Objective: This work aimed to explore the utility of CT radiomics with machine learning for distinguishing the pancreatic lesions prone to non-diagnostic ultrasound-guided fine-needle aspiration (EUS-FNA). Methods: 498 patients with pancreatic EUS-FNA were retrospectively reviewed [Development cohort: 147 pancreatic ductal adenocarcinoma (PDAC); Validation cohort: 37 PDAC]. Pancreatic lesions not PDAC were also tested exploratively. Radiomics extracted from contrast-enhanced CT was integrated with deep neural networks (DNN) after dimension reduction. The receiver operating characteristic (ROC) curve, and decision curve analysis (DCA) were performed for model evaluation. And, the explainability of the DNN model was analyzed by integrated gradients.
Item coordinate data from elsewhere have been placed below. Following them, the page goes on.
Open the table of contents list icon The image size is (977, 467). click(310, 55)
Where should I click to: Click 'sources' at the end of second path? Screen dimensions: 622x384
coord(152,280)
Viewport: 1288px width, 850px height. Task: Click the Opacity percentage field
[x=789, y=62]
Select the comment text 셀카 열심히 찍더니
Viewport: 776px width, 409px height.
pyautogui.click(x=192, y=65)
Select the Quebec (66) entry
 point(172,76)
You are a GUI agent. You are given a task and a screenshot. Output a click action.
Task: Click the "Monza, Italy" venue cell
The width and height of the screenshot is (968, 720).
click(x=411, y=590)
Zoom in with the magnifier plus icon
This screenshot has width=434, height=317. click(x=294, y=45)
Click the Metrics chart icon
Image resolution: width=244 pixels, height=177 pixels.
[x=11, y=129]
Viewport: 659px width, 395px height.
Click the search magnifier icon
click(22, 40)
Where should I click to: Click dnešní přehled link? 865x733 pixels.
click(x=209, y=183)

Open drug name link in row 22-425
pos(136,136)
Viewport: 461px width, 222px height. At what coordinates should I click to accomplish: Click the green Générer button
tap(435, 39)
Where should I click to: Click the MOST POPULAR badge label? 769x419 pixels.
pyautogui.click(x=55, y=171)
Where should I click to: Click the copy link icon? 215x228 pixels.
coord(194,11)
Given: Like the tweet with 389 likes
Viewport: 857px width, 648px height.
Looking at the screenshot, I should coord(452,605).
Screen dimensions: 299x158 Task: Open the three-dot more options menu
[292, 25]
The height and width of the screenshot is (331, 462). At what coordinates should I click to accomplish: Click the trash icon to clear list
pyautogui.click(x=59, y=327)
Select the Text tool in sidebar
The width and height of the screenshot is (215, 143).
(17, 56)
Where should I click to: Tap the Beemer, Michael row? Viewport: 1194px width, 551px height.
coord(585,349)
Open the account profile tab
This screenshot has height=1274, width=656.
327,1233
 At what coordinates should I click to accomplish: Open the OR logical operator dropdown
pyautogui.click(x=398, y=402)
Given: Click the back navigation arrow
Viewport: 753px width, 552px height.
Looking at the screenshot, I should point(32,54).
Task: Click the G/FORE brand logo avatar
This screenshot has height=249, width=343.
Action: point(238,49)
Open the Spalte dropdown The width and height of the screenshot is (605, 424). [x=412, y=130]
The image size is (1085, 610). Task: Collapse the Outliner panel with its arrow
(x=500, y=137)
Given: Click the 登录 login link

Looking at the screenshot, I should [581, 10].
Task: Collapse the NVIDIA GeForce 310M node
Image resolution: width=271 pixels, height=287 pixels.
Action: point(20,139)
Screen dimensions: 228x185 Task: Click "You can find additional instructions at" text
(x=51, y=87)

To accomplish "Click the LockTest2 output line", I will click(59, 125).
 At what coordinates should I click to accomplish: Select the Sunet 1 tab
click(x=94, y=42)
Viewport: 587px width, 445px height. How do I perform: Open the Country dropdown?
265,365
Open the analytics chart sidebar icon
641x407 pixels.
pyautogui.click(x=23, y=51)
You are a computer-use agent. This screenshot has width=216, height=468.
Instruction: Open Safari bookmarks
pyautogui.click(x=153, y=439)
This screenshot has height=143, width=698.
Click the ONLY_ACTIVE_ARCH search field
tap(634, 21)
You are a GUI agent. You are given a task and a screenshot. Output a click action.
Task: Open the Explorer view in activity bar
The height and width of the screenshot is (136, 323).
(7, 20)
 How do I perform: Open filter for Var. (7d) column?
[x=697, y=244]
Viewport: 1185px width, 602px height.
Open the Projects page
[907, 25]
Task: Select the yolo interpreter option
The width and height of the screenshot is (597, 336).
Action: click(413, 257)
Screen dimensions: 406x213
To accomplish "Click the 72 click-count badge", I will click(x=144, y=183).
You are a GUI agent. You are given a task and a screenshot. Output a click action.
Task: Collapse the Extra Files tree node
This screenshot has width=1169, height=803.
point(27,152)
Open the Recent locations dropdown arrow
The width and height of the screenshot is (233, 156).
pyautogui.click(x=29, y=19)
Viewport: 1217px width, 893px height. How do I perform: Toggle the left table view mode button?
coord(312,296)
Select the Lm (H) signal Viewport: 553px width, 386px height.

Results: The DNN model was effective in distinguishing PDAC lesions prone to non-diagnostic EUS-FNA (Development cohort: AUC = 0.821, 95% CI: 0.742–0.900; Validation cohort: AUC = 0.745, 95% CI: 0.534–0.956). In all cohorts, the DNN model showed better utility than the logistic model based on traditional lesion characteristics with NRI >0 (p < 0.05). And, the DNN model had net benefits of 21.6% at the risk threshold of 0.60 in the validation cohort. As for the model explainability, gray-level co-occurrence matrix (GLCM) features contributed the most averagely and the first-order features were the most important in the sum attribution. Conclusion: The CT radiomics-based DNN model can be a useful auxiliary tool for distinguishing the pancreatic lesions prone to nondiagnostic EUS-FNA and provide alerts for endoscopists preoperatively to reduce unnecessary EUS-FNA. Advances in knowledge: This is the first investigation into the utility of CT radiomics-based machine learning in avoiding non-diagnostic EUS-FNA for patients with pancreatic masses and providing potential pre-operative assistance for endoscopists.